The Rosh Yeshivah applies the well-known maxim of Chazal that whoever is greater (spiritually) than his friend must contend with a stronger yetzer hora. This is a loose translation which conveys the message that the greater a person is, the higher he climbs on the ladder of spirituality – more is expected of him – not only by Hashem, but also by the people around him. A spiritually elevated person is held to a higher standard, because he possesses greater awareness, deeper understanding and more refined character traits.
With distinction, however, comes a natural challenge. The gadol who has spent years learning and refining his middos, character traits, might not be as tolerant of others who did not use their time as wisely. He looks at the pinnacle of spirituality, which he deservedly achieved, and expects others to be like him. He does not take into consideration that others have varied strengths and must contend with personal struggles. Unconsciously, they expect everyone to operate on their level. The great talmid chacham might not understand why others do not prioritize Torah study over all else. One who devotes himself to tzarchei tzibbur, communal needs, will be hard-pressed to accept those who for various reasons are not that involved. The fellow who has spent his life refining his character traits, might be taken aback when he observes people still struggle with anger and jealousy.

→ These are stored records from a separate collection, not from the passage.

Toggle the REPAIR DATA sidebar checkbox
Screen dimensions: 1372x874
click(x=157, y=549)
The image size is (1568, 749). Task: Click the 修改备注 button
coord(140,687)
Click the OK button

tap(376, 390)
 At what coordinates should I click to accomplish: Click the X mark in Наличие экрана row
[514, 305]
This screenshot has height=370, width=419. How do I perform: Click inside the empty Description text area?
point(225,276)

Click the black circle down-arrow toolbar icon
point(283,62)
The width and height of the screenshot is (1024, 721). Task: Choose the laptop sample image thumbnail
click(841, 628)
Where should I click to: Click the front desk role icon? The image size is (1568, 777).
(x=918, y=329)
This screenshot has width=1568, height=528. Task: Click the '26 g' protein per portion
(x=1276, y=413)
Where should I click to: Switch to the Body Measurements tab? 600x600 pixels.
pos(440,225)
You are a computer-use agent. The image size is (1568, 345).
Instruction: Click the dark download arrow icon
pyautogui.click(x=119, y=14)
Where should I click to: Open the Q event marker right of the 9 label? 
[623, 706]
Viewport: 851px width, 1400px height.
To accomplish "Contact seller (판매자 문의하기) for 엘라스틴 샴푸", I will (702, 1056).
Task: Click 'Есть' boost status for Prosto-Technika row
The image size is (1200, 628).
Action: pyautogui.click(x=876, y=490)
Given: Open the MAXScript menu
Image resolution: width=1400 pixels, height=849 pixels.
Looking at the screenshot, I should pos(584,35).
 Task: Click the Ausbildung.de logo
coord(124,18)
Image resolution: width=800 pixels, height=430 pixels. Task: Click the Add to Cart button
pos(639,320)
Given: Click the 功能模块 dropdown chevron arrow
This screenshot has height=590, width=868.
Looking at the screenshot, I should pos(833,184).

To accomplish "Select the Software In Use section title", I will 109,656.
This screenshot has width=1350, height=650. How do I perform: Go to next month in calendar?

Thus, the people were acutely aware of the pitfalls resulting from elevated spirituality – if it is not buffered with a heavy dose of humility. A great person may judge others critically, expecting them to rise to his level; once again, it is “his” level. It suddenly becomes “I,” “me,” and no one else. His lineage is not as illustrious as mine; should I sit next to him? Will that be undermining “my” lineage? The very awareness of one’s own uniqueness becomes the sore point of contention. This is why they needed Aharon HaKohen. When he died, they all had reason to weep.